Highlights from Data Science Day 2018

Highlights from Data Science Day 2018

Columbia University hosted Data Science Day 2018 on March 28th at their campus in Manhattan. I traveled to New York to attend the event and learn more about how data science plays a role in health, climate, and finance research. A few of the presentations stood out, including the environmental talks and a keynote address from Diane Greene, the CEO of Google Cloud.

View of Grand Army Plaza
Grand Army Plaza in Manhattan, New York, 2013

I was extremely excited when I first saw the program for Data Science Day because I noticed a series of lightning talks on climate change. The session entitled ‘Climate + Finance: Use of Environmental Data to Measure and Anticipate Financial Risk’ brought together Columbia staff who specialize in economics, climate research, and environmental policy.
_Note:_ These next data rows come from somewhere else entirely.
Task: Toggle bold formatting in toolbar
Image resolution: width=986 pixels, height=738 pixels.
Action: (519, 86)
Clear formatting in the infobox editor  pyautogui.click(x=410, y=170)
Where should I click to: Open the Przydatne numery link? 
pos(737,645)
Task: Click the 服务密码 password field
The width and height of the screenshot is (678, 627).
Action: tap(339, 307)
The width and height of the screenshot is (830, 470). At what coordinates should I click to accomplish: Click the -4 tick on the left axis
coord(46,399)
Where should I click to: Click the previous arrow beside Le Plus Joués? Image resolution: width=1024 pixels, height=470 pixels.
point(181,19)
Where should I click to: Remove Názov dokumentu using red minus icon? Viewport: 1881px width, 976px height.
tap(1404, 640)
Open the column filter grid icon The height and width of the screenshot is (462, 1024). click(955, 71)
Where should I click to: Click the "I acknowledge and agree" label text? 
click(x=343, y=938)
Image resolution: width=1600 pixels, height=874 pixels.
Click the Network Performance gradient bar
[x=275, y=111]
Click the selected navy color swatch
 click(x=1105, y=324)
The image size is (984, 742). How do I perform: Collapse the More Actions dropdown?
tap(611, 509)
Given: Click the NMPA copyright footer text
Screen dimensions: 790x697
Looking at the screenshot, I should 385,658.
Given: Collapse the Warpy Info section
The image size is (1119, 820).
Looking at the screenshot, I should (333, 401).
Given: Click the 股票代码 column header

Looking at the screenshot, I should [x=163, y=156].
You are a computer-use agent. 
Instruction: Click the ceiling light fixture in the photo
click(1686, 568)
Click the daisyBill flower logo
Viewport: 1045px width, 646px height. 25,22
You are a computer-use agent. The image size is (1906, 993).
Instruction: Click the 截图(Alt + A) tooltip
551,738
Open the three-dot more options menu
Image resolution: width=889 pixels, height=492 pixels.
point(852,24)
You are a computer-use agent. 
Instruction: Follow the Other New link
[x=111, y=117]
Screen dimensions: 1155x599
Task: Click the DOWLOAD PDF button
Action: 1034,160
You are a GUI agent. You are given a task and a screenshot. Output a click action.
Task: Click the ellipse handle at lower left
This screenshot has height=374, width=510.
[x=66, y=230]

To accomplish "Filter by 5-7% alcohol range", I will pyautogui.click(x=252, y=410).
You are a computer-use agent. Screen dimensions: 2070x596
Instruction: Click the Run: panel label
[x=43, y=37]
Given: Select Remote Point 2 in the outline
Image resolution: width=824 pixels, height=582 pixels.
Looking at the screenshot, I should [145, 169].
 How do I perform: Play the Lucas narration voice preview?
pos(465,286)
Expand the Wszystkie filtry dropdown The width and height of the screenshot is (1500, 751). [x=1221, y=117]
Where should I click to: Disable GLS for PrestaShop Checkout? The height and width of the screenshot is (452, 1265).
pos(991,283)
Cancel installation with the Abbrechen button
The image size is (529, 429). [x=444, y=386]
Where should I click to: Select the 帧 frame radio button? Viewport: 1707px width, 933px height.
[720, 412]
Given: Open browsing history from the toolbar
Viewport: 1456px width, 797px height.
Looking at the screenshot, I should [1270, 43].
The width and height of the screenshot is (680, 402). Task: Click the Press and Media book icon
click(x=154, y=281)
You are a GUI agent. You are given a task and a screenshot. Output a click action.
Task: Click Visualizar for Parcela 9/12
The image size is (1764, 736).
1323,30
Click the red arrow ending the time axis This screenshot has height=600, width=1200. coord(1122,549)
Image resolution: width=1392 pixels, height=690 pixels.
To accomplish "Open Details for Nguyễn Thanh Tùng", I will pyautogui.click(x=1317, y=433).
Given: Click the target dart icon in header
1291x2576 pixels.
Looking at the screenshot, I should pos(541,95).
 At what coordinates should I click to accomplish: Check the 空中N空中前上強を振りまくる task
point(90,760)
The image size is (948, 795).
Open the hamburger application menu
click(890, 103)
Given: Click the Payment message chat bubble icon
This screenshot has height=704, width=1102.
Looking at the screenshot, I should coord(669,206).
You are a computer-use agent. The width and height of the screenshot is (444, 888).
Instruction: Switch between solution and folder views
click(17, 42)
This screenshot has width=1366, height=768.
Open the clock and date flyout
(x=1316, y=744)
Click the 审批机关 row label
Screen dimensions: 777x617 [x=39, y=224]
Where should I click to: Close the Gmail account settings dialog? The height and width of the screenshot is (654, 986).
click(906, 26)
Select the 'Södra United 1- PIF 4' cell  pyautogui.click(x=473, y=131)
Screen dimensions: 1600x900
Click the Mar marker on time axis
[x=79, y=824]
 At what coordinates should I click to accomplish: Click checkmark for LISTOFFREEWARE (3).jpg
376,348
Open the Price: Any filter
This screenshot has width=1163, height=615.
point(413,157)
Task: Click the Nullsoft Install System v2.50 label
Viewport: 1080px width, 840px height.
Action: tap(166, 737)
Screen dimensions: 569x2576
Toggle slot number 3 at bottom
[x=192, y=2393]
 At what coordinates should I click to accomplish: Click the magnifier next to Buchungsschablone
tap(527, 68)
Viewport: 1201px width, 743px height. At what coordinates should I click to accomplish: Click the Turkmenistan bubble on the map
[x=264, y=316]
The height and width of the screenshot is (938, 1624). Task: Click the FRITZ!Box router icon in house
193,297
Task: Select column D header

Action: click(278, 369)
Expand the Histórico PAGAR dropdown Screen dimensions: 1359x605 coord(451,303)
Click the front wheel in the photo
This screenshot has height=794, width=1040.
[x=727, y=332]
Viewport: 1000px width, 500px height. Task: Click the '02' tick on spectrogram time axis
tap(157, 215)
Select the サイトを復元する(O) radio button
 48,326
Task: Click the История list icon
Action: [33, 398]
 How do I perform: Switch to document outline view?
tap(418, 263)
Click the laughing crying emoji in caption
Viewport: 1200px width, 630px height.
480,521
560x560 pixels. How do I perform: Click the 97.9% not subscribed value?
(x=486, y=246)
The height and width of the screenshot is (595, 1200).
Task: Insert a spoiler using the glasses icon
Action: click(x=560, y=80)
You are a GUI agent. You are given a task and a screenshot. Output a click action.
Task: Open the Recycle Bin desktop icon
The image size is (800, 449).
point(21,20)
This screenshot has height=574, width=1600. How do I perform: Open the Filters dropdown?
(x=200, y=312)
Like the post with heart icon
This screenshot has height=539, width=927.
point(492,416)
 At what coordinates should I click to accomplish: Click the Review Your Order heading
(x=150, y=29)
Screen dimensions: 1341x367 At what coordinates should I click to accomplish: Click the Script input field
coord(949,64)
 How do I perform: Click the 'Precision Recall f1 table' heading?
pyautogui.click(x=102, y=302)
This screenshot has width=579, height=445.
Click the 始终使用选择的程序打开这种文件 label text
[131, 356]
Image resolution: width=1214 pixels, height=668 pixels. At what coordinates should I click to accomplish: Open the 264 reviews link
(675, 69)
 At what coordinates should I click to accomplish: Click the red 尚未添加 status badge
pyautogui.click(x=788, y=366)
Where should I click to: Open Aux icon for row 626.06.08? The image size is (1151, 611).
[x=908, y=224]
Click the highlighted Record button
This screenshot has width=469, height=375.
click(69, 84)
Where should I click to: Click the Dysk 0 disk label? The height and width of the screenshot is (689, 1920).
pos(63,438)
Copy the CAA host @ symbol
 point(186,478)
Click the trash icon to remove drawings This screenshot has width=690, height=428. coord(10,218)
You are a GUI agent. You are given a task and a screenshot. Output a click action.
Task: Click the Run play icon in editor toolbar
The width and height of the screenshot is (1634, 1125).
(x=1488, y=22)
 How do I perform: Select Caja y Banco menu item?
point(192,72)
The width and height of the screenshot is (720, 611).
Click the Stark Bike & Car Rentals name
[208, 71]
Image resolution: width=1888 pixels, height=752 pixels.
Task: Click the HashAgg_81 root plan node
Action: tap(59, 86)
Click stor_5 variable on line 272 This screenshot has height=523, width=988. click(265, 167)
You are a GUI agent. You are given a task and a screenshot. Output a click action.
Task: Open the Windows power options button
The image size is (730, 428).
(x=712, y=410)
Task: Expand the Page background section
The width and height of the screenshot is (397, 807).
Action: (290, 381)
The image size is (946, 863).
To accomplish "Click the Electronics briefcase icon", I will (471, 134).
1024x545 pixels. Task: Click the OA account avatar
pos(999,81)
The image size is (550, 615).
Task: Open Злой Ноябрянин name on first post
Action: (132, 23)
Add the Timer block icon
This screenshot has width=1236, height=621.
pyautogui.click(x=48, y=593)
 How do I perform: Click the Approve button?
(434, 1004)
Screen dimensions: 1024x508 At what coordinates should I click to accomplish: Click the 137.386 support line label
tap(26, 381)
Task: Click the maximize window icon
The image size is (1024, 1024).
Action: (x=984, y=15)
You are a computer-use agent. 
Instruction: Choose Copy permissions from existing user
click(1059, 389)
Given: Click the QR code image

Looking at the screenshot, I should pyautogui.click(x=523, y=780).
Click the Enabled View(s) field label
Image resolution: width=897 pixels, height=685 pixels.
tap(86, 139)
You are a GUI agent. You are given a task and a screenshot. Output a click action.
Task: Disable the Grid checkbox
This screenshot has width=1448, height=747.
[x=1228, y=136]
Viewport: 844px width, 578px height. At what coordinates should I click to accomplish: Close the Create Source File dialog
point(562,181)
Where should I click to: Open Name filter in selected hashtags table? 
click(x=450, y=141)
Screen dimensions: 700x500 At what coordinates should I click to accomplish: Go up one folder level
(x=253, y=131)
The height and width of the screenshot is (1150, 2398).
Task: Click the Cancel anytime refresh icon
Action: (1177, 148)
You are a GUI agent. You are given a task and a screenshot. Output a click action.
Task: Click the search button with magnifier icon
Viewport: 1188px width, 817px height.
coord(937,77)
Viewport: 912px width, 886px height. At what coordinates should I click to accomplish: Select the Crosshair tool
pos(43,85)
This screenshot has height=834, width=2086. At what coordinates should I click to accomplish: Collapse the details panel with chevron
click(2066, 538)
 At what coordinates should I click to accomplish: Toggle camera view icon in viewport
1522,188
Geoffrey Heal gave a talk called ‘Rising Waters: The Economic Impact of Sea Level Rise’ that addressed financial models associated with sea level rise projections. Heal presented major cities and associated data for property values, historic flooding, and flood maps to illustrate the overall financial impact of sea level rise. This talk highlighted the importance of interdisciplinary data science work when addressing complex issues like climate change. Collaboration between academic researchers and national groups like NOAA and FEMA provides a platform for data science work that can inform professionals across career fields.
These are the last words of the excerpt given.